Entries for locating text and elements —
--- Begin ---
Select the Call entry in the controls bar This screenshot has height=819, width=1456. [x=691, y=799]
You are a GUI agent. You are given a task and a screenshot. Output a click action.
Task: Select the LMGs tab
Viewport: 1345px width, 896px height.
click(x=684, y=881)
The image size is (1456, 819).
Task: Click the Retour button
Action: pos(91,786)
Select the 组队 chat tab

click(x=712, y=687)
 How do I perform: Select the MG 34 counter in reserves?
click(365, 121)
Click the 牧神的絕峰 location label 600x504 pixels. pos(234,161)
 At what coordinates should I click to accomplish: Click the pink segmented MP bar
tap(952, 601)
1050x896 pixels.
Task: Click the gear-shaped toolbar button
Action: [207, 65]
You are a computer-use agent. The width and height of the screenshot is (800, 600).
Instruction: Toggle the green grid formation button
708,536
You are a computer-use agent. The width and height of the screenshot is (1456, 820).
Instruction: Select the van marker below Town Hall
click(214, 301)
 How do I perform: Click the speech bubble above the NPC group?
--- End ---
EXERCISE — Retype the material above line for line, keeping every character the same.

RESULT FOR THIS TASK —
Select the Call entry in the controls bar This screenshot has height=819, width=1456. [x=691, y=799]
You are a GUI agent. You are given a task and a screenshot. Output a click action.
Task: Select the LMGs tab
Viewport: 1345px width, 896px height.
click(x=684, y=881)
The image size is (1456, 819).
Task: Click the Retour button
Action: pos(91,786)
Select the 组队 chat tab

click(x=712, y=687)
 How do I perform: Select the MG 34 counter in reserves?
click(365, 121)
Click the 牧神的絕峰 location label 600x504 pixels. pos(234,161)
 At what coordinates should I click to accomplish: Click the pink segmented MP bar
tap(952, 601)
1050x896 pixels.
Task: Click the gear-shaped toolbar button
Action: [207, 65]
You are a computer-use agent. The width and height of the screenshot is (800, 600).
Instruction: Toggle the green grid formation button
708,536
You are a computer-use agent. The width and height of the screenshot is (1456, 820).
Instruction: Select the van marker below Town Hall
click(214, 301)
 How do I perform: Click the speech bubble above the NPC group?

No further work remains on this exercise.